Will the rebate have a bigger impact on the people who did not get the rebate than those who did? Will resentment, by renters and those property owners who did not get the rebate actually turn it into a negative for the Republicans and the governor?
I know a lot of senior citizens, because I am one, and there were a lot who gave up in frustration at trying to fill in the online form for the rebate. My sister lives in a subdivision in the Missouri River Canyon in southern Cascade County. I tried to look up the geocode for her property and it was impossible. We tried to call the county repeatedly and got no reply, Finally she called early one morning and got a live voice who quickly looked up the code and gave it to her. But it took until the middle of September to get it. I am sure there were many who gave up in despair.

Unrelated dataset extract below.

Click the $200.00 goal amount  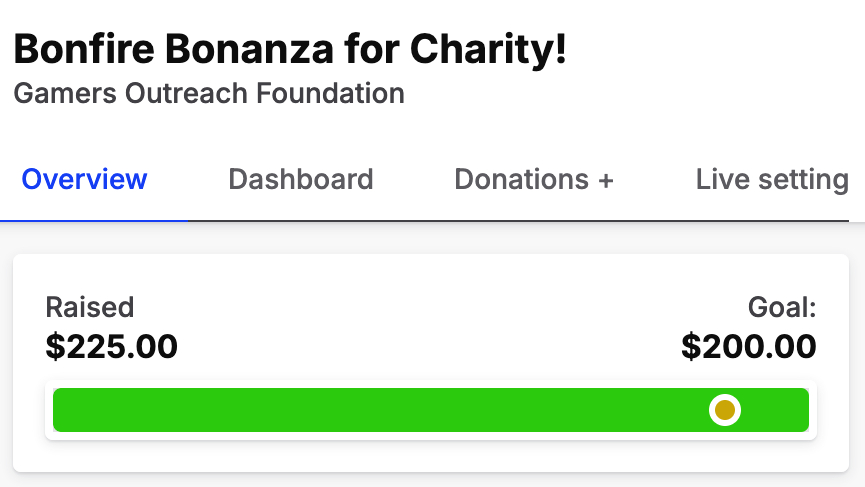click(x=749, y=347)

Online applications and geocodes are Greek to many senior citizens. There must have been an easier way. Renters are going to see increases when the new property tax values are factored in. The rebate does nothing for them.
I get the need for the surplus to be used for one-time only expenditures, but the rebate may have negative political impacts rather than positive. Hard feelings by the people who were not benefitted will out weigh the momentary sugar high that those who got the rebate will feel.
An income tax cut targeted a families and lower income brackets may have actually been a better way to spend the money.
$675 to property owners may not make a big enough difference to the people who know their geocode.”